# Your objective
Gather from the material every line that contains the string "header".

# Data
.....
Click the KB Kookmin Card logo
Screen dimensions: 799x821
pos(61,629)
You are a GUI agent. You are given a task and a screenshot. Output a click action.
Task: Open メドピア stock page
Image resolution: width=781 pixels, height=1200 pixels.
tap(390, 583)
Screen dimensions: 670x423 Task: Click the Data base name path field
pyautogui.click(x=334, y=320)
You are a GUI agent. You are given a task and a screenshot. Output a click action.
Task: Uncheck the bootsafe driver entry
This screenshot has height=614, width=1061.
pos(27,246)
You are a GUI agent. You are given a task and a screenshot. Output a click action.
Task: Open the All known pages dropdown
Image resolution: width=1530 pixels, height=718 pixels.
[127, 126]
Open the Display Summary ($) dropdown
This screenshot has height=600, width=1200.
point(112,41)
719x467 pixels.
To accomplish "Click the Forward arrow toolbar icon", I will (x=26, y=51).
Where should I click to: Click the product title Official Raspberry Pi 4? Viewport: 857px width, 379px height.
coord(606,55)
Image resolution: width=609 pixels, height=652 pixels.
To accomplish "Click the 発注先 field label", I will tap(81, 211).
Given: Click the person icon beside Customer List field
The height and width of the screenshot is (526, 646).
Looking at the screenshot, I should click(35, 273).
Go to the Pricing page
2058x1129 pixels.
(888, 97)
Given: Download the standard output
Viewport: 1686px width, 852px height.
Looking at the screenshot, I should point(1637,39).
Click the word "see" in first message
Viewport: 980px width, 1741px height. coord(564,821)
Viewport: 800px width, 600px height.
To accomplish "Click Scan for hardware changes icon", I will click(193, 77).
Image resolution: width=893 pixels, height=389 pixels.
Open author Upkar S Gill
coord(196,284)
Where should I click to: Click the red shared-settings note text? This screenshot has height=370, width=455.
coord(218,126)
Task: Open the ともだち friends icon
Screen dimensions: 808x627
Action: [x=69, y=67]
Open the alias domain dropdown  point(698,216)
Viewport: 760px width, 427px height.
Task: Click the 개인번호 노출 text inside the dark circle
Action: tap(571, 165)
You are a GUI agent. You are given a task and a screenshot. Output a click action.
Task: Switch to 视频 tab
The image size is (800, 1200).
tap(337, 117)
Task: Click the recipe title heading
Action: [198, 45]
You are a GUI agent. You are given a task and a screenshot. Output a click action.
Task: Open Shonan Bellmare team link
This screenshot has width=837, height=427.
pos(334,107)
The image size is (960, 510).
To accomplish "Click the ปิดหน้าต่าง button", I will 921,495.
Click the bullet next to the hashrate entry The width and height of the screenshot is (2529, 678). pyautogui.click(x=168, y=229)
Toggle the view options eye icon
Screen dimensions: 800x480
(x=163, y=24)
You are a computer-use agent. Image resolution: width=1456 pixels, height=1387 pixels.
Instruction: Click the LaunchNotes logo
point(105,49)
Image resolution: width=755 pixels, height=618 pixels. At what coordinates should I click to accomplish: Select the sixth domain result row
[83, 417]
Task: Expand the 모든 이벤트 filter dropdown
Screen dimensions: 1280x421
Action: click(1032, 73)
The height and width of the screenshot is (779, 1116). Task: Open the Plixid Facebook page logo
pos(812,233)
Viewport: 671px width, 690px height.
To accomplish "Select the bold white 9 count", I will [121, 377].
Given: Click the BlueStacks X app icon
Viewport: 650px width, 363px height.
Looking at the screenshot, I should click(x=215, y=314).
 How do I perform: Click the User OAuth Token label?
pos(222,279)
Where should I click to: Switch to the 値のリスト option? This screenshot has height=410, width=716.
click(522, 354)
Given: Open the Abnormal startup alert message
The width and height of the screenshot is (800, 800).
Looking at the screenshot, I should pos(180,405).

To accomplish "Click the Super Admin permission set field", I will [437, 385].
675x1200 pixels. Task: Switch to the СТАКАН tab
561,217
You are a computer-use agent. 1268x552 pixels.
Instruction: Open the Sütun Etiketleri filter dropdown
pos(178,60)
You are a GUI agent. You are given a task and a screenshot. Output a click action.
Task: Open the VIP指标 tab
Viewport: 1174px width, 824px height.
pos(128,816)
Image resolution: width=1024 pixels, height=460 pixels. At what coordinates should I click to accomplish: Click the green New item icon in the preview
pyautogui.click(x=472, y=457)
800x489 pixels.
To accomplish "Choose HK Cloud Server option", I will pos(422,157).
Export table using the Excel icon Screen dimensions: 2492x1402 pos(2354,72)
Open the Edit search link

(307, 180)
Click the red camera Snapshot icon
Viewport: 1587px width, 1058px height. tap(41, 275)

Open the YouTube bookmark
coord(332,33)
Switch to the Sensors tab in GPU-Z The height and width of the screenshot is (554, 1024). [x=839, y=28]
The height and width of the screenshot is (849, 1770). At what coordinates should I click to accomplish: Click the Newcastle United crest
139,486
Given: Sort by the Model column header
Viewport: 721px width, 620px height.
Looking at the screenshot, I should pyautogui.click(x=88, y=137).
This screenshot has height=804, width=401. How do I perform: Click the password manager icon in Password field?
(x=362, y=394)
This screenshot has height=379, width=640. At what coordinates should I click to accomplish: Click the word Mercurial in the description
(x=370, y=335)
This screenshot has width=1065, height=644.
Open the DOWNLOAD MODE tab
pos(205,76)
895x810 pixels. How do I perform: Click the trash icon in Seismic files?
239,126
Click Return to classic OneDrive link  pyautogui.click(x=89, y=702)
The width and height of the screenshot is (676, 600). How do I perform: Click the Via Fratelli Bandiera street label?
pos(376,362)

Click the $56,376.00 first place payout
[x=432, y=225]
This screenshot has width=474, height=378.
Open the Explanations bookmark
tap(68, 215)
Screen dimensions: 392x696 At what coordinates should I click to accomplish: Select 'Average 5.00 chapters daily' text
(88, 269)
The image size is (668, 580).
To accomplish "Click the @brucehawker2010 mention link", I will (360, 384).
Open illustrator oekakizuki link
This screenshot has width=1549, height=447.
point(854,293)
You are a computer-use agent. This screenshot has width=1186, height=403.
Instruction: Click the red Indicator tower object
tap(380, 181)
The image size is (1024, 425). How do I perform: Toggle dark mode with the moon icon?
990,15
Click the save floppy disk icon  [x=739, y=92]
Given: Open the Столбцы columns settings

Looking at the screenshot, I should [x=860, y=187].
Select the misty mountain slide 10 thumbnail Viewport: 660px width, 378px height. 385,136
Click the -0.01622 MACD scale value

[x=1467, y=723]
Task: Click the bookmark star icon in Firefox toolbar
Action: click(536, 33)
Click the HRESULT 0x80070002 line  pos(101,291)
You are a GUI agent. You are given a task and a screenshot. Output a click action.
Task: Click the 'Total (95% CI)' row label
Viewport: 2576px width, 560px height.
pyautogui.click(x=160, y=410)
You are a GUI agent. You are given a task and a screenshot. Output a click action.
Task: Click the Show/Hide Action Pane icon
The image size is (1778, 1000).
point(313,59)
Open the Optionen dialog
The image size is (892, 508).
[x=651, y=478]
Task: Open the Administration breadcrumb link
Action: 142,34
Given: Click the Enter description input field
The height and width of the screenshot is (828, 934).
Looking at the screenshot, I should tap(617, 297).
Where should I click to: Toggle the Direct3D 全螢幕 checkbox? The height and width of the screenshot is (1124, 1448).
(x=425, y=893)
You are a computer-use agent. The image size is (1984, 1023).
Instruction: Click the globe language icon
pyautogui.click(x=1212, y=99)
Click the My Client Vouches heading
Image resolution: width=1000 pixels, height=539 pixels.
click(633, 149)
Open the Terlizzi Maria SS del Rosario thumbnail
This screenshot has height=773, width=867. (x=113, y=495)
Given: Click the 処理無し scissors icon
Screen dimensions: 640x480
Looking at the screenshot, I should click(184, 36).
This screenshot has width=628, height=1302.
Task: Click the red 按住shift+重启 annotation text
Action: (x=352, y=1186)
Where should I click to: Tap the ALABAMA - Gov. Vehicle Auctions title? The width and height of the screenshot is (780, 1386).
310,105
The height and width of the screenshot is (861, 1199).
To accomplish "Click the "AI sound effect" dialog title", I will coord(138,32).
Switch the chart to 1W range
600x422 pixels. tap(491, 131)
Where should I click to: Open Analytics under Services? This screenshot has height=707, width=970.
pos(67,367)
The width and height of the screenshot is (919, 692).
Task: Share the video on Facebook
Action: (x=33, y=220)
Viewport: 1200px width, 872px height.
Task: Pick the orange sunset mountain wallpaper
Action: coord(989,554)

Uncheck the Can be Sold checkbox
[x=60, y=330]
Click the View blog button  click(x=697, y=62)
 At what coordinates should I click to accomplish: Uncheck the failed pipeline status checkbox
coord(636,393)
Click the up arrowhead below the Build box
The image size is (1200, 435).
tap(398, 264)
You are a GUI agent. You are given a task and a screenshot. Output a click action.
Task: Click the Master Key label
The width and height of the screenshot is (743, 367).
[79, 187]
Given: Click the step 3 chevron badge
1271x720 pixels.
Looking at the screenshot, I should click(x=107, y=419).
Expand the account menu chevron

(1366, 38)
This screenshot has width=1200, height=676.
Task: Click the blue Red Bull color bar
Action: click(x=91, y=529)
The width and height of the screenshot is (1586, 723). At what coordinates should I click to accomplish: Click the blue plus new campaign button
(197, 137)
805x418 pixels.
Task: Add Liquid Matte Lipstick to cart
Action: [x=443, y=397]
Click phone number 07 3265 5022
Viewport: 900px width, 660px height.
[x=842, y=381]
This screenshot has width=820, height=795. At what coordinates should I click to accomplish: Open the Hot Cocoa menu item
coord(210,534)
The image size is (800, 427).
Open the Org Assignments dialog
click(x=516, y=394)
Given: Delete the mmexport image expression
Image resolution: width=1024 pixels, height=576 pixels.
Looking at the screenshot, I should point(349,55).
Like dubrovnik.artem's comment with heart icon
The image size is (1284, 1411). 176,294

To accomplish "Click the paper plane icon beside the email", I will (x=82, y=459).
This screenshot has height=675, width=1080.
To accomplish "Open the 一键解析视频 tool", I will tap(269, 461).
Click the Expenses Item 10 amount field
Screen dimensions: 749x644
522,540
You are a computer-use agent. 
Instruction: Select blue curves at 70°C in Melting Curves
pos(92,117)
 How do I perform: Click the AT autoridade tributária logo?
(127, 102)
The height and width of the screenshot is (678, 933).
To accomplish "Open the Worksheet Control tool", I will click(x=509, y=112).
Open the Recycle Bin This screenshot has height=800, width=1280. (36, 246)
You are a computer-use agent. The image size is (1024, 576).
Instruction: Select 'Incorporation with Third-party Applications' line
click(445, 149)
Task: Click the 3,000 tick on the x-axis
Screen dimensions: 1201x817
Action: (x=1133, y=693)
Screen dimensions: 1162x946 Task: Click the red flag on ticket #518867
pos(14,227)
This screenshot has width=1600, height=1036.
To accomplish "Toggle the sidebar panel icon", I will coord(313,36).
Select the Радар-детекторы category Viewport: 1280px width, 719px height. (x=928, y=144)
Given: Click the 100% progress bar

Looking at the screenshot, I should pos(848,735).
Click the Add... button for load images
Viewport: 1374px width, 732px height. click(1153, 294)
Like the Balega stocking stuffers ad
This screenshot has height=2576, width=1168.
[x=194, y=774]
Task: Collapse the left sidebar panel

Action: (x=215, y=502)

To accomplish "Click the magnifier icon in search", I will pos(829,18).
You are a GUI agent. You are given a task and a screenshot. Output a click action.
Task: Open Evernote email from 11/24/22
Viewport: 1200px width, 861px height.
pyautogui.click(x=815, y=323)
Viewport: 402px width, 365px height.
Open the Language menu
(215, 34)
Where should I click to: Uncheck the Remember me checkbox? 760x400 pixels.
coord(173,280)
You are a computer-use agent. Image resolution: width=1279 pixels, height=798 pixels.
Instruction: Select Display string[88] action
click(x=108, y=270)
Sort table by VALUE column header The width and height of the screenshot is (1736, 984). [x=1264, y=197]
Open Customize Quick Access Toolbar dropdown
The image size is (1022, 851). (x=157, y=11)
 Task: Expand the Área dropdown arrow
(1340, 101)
.....
# Task output
Given: Sort by the Model column header
Sort table by VALUE column header The width and height of the screenshot is (1736, 984). [x=1264, y=197]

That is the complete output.